* _Task_: Repeat the following records word for word, beginning with the line that contains "Task: Open the ellipsis more-options menu" and continuing through the line that contains "pos(448,277)".

****************************************

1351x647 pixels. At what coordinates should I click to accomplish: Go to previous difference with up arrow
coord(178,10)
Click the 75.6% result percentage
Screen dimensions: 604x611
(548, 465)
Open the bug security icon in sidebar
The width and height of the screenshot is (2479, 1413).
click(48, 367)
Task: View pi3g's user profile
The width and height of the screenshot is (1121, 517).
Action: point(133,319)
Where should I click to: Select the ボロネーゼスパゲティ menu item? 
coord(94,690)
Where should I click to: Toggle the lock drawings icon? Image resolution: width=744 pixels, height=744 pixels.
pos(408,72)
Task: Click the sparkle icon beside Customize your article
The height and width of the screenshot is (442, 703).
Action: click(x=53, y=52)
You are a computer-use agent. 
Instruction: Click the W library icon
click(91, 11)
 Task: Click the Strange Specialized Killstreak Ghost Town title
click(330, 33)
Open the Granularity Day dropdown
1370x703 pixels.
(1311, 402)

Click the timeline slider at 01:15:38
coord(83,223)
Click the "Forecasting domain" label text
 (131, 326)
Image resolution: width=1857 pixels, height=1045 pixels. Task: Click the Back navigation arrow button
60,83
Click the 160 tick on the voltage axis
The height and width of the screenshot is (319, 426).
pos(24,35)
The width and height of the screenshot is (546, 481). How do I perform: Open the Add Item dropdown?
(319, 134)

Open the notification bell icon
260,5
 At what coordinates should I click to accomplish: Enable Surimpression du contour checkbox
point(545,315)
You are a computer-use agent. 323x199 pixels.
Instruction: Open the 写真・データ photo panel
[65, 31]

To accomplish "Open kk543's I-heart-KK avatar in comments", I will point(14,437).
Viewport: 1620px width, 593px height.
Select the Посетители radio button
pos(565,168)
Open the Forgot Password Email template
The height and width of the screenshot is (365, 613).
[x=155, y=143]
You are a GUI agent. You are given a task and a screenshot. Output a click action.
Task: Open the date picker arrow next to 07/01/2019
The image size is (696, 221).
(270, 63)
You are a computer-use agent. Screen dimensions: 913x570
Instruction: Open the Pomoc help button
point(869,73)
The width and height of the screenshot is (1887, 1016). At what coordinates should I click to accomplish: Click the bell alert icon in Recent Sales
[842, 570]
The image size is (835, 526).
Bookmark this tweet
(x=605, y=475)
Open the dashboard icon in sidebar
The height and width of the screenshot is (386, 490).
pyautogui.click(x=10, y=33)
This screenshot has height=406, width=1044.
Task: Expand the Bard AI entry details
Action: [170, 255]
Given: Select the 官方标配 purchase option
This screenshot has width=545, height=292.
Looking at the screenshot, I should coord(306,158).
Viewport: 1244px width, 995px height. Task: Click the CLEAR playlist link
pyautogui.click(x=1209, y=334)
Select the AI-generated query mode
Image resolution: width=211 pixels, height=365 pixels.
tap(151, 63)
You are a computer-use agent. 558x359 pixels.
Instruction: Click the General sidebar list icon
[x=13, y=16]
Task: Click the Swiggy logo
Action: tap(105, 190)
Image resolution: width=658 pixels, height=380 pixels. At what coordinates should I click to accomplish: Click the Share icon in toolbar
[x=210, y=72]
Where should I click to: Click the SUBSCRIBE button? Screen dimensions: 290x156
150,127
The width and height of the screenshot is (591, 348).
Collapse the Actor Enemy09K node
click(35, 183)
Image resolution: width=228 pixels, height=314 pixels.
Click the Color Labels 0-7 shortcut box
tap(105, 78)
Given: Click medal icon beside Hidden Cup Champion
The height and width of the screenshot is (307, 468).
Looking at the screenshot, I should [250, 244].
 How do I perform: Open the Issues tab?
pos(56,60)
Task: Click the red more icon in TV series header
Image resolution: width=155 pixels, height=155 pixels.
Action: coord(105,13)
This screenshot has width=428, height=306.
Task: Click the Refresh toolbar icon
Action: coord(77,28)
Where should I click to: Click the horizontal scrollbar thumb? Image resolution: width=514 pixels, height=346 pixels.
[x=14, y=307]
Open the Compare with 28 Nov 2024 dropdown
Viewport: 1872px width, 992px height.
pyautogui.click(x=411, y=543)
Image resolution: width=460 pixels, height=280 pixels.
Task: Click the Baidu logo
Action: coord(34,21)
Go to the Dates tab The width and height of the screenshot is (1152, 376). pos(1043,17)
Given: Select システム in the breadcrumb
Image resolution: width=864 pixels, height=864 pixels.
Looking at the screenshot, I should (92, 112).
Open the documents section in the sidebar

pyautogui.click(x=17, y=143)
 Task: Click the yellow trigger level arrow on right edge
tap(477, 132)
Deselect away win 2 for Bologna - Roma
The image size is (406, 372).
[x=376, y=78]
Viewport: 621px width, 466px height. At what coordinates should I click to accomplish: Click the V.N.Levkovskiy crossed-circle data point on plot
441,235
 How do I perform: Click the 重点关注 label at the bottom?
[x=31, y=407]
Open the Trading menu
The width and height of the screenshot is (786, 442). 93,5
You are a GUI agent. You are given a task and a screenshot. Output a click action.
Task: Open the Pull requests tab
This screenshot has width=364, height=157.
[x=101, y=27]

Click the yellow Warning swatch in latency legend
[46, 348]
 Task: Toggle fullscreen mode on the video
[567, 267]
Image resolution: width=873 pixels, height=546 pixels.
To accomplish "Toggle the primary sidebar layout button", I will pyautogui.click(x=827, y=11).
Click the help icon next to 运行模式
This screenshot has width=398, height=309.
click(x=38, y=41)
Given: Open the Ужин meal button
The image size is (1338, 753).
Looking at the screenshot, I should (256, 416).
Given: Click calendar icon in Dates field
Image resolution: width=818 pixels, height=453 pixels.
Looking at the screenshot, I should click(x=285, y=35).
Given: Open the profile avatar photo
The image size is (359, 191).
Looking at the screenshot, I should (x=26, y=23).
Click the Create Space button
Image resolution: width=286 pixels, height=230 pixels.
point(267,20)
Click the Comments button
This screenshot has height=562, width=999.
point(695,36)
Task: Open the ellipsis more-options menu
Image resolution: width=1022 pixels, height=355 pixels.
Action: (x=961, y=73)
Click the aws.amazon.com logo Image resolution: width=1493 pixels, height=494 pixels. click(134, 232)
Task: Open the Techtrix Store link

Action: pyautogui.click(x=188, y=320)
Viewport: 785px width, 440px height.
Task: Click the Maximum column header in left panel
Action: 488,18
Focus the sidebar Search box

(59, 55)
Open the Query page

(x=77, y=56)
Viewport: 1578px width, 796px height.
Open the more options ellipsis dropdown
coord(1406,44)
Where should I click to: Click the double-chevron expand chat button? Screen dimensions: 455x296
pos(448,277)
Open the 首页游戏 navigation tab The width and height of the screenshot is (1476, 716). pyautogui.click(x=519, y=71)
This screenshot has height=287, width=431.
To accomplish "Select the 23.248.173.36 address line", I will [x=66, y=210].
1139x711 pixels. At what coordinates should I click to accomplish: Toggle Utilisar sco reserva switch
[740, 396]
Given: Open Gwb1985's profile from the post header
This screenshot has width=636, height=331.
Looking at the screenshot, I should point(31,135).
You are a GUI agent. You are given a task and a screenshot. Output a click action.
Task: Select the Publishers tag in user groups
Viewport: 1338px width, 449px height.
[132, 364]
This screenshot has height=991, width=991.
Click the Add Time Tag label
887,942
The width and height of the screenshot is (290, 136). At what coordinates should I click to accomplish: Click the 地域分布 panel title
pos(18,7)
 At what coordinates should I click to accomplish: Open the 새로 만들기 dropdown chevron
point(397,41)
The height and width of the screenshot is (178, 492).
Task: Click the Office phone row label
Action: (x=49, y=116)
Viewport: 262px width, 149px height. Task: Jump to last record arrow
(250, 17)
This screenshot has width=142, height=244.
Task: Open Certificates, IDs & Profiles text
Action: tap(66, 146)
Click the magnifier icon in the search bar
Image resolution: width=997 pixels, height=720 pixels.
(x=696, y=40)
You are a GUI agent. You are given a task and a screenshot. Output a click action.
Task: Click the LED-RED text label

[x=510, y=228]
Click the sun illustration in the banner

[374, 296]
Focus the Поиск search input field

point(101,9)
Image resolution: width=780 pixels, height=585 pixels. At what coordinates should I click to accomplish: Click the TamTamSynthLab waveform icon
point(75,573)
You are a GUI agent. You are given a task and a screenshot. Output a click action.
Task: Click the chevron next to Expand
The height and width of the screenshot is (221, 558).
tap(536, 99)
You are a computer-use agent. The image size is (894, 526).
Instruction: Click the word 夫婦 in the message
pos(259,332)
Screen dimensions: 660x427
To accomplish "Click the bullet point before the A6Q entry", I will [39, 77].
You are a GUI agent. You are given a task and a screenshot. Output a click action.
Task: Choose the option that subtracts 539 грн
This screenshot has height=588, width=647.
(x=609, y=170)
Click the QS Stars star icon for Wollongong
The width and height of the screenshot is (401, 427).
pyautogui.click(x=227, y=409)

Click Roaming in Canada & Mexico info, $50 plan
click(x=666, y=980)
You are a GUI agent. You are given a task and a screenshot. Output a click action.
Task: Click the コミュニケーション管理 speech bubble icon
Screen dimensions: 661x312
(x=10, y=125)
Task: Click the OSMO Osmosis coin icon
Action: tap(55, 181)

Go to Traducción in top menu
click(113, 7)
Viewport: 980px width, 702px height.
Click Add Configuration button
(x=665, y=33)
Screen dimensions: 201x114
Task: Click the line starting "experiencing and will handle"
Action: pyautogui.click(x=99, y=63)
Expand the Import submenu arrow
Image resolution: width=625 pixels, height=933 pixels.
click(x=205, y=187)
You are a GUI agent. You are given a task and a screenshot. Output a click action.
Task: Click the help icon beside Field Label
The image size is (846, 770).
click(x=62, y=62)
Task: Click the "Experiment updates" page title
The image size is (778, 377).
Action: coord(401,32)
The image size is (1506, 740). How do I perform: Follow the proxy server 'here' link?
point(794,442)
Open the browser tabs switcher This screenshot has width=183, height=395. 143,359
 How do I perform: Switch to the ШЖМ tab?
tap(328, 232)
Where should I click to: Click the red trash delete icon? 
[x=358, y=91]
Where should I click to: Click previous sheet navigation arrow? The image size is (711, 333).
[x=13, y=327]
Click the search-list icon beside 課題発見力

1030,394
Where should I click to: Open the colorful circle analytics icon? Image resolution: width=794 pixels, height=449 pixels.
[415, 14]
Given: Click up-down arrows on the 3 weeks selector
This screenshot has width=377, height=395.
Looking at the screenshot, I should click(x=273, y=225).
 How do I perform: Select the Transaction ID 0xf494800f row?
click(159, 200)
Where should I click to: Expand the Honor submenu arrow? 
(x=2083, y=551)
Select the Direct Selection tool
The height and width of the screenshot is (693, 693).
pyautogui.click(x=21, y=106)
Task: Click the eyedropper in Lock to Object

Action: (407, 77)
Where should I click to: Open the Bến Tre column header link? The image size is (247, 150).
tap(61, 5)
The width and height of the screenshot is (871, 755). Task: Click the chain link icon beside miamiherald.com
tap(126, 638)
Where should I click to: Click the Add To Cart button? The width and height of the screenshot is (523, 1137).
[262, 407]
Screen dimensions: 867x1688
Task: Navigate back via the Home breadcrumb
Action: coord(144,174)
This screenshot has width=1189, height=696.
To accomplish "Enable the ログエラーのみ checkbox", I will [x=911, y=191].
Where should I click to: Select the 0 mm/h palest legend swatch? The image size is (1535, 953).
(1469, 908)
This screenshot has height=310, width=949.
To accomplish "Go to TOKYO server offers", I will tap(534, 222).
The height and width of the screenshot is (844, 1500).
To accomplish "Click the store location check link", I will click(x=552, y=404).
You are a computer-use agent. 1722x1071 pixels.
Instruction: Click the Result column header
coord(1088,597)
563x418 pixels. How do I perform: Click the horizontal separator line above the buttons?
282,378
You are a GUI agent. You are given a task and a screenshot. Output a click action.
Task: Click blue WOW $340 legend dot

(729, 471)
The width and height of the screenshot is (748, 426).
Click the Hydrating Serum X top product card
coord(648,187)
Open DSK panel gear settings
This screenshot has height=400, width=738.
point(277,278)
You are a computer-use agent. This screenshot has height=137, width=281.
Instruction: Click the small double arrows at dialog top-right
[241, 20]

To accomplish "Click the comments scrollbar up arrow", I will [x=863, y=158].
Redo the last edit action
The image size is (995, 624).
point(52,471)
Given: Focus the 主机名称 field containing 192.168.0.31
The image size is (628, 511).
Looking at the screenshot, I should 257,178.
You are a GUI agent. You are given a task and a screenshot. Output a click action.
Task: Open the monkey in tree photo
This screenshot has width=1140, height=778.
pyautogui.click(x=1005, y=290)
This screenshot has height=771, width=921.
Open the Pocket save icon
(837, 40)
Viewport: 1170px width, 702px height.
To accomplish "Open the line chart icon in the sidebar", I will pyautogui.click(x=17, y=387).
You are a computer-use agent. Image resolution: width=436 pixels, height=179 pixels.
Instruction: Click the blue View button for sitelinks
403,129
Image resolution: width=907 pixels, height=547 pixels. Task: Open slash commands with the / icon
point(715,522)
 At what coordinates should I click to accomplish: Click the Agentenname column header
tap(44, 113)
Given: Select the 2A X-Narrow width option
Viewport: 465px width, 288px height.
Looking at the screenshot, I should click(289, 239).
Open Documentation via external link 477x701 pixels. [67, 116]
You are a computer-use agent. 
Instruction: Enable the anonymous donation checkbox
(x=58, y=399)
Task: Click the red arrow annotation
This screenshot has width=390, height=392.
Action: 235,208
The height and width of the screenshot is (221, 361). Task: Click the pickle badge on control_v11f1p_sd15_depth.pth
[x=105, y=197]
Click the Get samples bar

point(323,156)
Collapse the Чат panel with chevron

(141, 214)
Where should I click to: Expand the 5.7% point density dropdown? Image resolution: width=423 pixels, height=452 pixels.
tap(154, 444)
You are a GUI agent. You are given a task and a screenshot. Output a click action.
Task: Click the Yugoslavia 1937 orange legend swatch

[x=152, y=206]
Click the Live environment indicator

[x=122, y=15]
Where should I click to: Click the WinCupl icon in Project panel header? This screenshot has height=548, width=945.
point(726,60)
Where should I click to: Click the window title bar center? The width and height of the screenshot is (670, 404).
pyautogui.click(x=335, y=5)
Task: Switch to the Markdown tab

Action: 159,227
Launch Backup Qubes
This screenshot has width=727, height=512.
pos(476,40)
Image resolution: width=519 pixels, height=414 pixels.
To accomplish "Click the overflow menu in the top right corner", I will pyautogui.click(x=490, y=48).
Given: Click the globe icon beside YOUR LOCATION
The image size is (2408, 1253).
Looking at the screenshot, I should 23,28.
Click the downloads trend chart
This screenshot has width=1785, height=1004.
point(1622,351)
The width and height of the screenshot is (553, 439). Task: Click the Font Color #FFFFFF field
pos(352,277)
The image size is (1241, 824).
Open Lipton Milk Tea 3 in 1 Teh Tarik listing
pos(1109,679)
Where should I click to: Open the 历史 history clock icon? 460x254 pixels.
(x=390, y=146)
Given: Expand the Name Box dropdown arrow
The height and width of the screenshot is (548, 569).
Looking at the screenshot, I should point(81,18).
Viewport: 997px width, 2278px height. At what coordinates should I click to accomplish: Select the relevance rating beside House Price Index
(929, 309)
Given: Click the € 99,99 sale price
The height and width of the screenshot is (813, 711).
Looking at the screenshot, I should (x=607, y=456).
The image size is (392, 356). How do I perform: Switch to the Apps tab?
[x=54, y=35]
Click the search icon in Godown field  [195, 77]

****************************************

* _Expected answer_:
Task: Open the ellipsis more-options menu
Image resolution: width=1022 pixels, height=355 pixels.
Action: (x=961, y=73)
Click the aws.amazon.com logo Image resolution: width=1493 pixels, height=494 pixels. click(134, 232)
Task: Open the Techtrix Store link

Action: pyautogui.click(x=188, y=320)
Viewport: 785px width, 440px height.
Task: Click the Maximum column header in left panel
Action: 488,18
Focus the sidebar Search box

(59, 55)
Open the Query page

(x=77, y=56)
Viewport: 1578px width, 796px height.
Open the more options ellipsis dropdown
coord(1406,44)
Where should I click to: Click the double-chevron expand chat button? Screen dimensions: 455x296
pos(448,277)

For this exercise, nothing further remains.